March 12, 2010
By Kris Foster
Saskatchewan has one of the highest multiple sclerosis (MS) incidence rates in Canada, and that is part of the reason behind establishing the MS Clinical Research Chair in the College of Medicine.
“For every 100,000 people in Saskatchewan, 300 have MS,” said Dr. Katherine Knox, assistant professor, Department of Physical Medicine and Rehabilitation and director of the Saskatoon MS Clinic. “It is one of the highest rates in the world. Establishing this research chair will allow us to improve the quality of patient care and translate our research on this debilitating disease into patient treatment and potentially a cure.”
Part of the chair’s proposed research agenda will be to investigate possible new treatments or a cure for MS. Investigators in Saskatchewan are currently planning follow-up research on the findings of Dr. Paolo Zamboni, professor of medicine at the University of Ferrara in Italy, said Knox. Zamboni’s findings – being heralded as a possible cure to the disease –suggest that MS may be caused by restricted blood flow to the brain, leading to increased iron deposits that cause symptoms of the disease. There is a lot of research to be done with many new experimental treatments on the horizon, said Knox.

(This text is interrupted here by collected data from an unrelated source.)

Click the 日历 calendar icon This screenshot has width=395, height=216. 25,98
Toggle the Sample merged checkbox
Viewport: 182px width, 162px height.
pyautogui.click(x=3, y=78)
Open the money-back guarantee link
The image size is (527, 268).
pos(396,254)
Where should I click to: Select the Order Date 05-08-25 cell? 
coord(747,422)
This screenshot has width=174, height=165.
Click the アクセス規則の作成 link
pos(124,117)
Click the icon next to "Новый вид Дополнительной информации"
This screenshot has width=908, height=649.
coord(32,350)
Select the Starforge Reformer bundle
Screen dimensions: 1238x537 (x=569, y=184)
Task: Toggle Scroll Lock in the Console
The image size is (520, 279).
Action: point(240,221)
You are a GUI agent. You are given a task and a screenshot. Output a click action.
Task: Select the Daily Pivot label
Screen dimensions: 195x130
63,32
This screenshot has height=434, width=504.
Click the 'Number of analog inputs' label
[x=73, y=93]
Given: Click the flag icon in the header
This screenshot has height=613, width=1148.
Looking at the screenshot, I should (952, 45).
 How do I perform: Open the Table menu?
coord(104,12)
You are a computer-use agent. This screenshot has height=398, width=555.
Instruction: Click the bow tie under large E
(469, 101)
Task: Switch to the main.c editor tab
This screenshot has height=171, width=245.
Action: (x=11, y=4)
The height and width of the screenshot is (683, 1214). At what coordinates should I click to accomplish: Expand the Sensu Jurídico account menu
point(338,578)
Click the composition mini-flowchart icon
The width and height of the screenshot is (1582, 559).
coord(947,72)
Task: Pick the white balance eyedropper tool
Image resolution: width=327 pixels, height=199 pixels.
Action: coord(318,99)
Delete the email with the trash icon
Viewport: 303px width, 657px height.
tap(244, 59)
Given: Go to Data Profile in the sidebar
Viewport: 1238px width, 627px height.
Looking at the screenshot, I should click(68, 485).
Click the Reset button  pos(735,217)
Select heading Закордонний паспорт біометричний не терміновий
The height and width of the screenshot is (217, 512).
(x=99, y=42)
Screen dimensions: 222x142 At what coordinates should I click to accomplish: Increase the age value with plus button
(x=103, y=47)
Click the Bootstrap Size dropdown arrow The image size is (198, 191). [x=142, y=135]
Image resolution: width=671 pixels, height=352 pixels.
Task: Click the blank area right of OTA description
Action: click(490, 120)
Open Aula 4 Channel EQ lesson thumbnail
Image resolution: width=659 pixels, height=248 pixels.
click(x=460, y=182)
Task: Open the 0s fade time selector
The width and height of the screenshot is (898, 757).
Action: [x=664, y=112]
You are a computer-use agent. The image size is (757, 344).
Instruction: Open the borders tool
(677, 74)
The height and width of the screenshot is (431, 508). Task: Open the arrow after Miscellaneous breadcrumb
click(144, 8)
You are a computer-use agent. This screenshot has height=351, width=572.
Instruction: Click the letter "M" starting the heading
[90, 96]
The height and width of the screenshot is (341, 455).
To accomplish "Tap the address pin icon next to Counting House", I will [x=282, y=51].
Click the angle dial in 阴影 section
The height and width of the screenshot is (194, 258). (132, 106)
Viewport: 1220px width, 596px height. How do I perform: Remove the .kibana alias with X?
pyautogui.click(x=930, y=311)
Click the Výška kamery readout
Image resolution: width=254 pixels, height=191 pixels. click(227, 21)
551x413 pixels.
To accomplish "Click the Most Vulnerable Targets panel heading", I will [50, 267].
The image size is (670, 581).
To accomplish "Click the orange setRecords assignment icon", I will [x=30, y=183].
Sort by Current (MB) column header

But before the chair and its research agenda are established, an endowment fund needs to be created, said Dr. William Albritton, dean of the College of Medicine. To that end, the university, the Saskatoon City Hospital Foundation and the Multiple Sclerosis Society of Canada have launched the MS Clinical Research Campaign with the goal to raise $5 million.
The endowment is a small figure when compared to the almost $1 billion MS is estimated to cost Canada each year, said Knox. “MS is a devastating disease, but Saskatchewan has a great MS research community looking for answers. We also have the facilities – Cameco MS Neuroscience Research Center and the Canadian Light Source – to advance our research.”
Another key to the program’s success is the level of clinical follow up that is possible in Saskatchewan, explained Knox. “Because migration out of Saskatchewan is low, we are able to continue long-term follow up with MS patients to determine efficacy of treatment, this is a major advantage.”
The chair, a permanent, tenure track position, will contribute to all aspects of the field, said Albritton. “This chair will be a leader in MS research, education, diagnosis and patient care, and will make Saskatchewan a leader in advancing MS treatments and discoveries.”